Screenshot grounding data ▸

****************************************

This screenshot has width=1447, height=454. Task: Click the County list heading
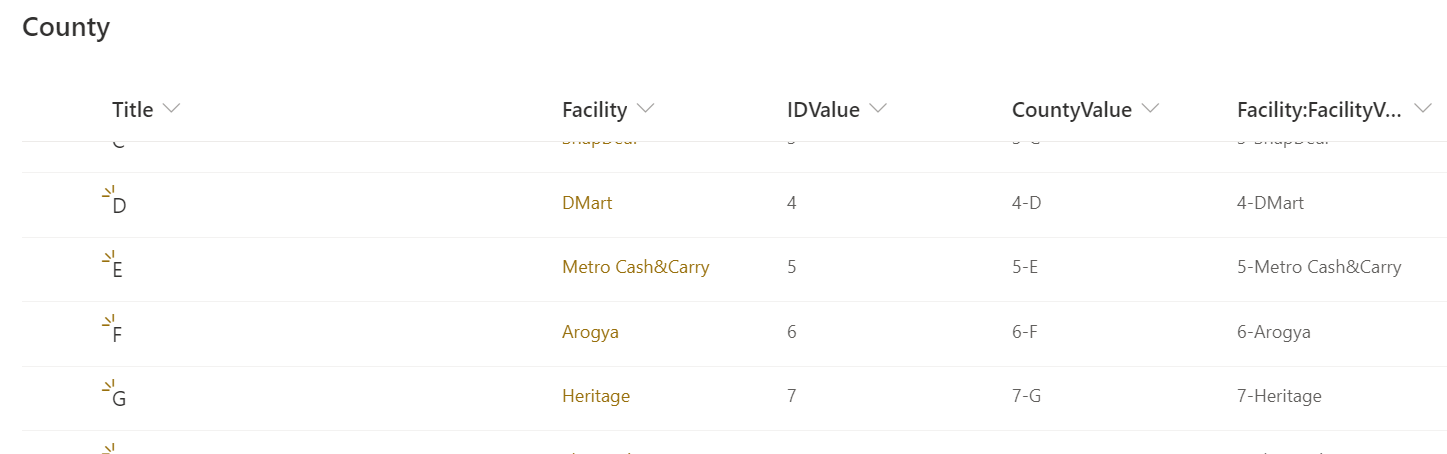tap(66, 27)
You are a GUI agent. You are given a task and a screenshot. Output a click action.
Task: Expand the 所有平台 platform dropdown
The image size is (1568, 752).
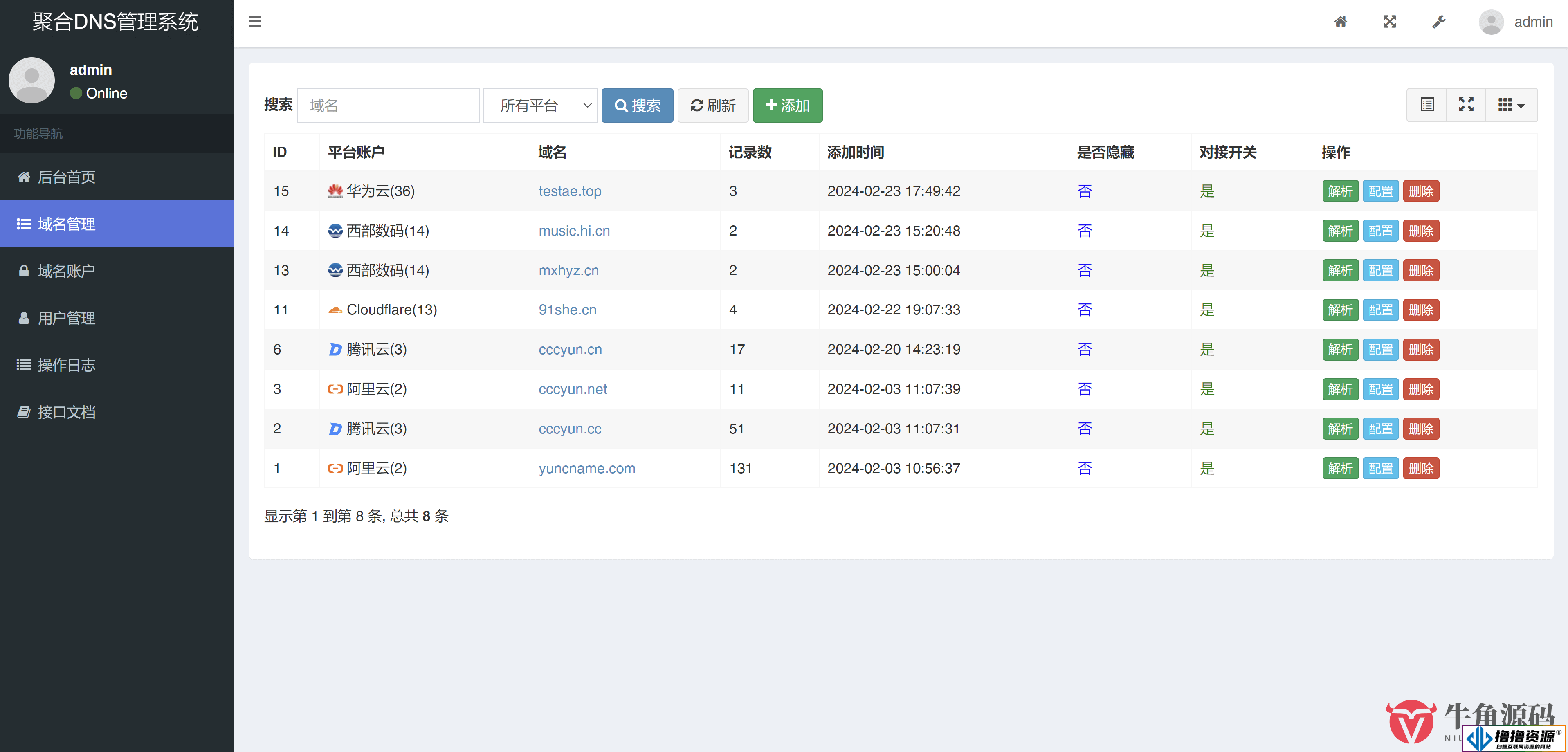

****************************************

EXERCISE DIRECTIONS ▸
Here the job is to repeat the entries verbatim while leaving all pictures out.

RESPONSE AREA ▸
This screenshot has width=1447, height=454. Task: Click the County list heading
tap(66, 27)
You are a GUI agent. You are given a task and a screenshot. Output a click action.
Task: Expand the 所有平台 platform dropdown
The image size is (1568, 752).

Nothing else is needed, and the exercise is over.